* [DATASET CONTENT]
━━━━━━━━
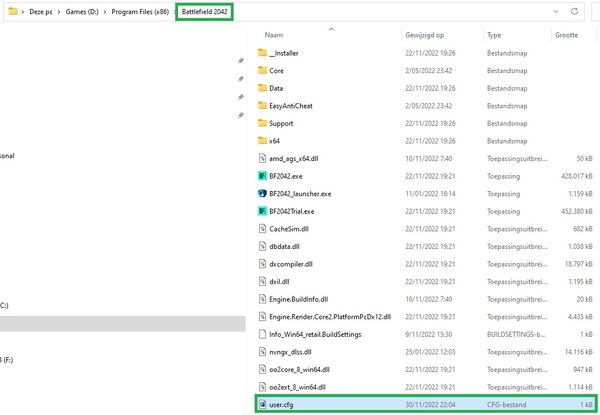The width and height of the screenshot is (600, 415).
Task: Click the __Installer folder icon
Action: (x=263, y=52)
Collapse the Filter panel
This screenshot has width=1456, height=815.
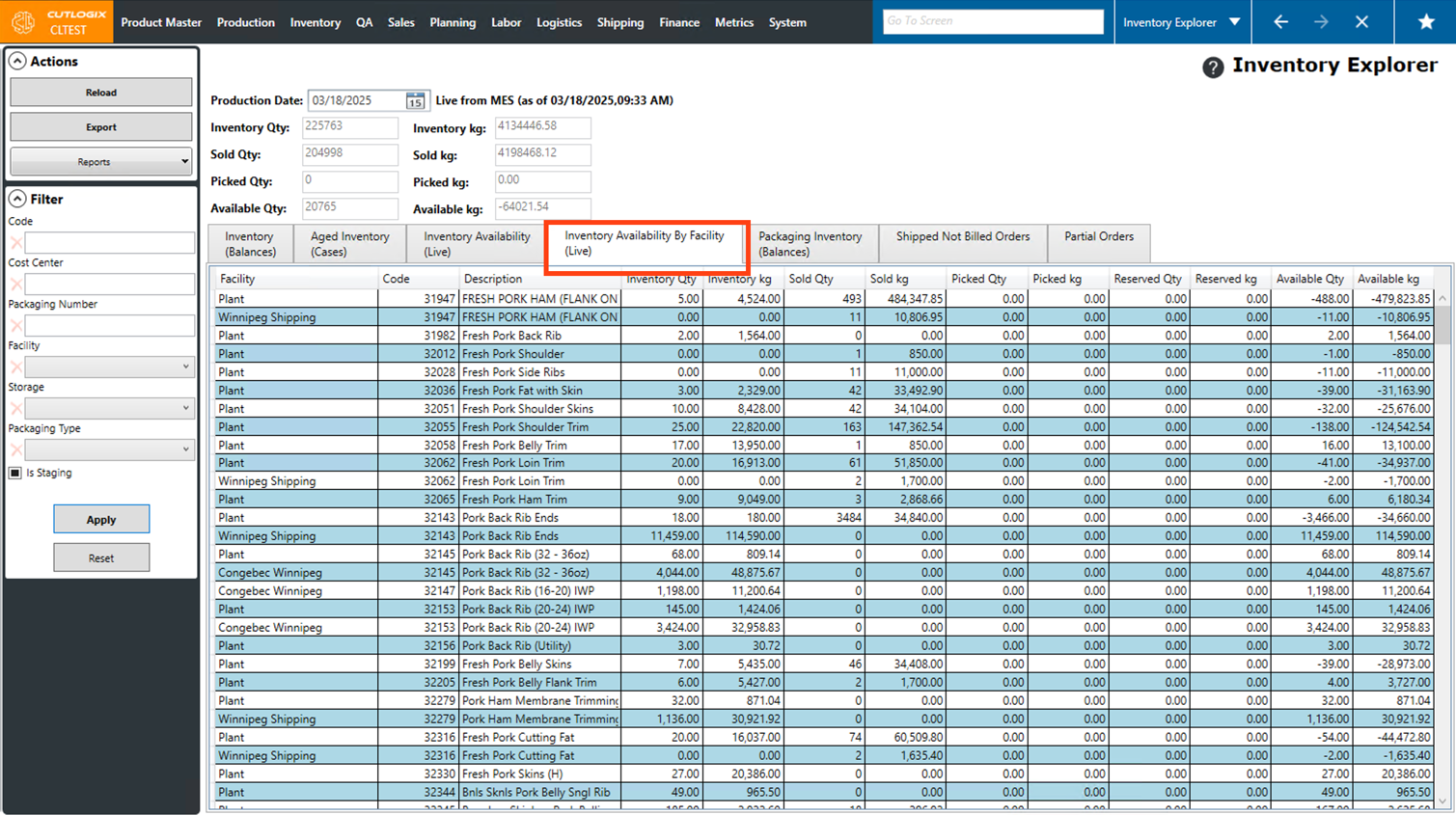click(17, 199)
━━━━━━━━
* [ABOUT THIS TASK] For this exercise, set down exactly the lines that run from the line holding "Collapse the Filter panel" to the last line of the records above; include both end lines and omit pictures.

* [REPLY]
Collapse the Filter panel
This screenshot has width=1456, height=815.
click(17, 199)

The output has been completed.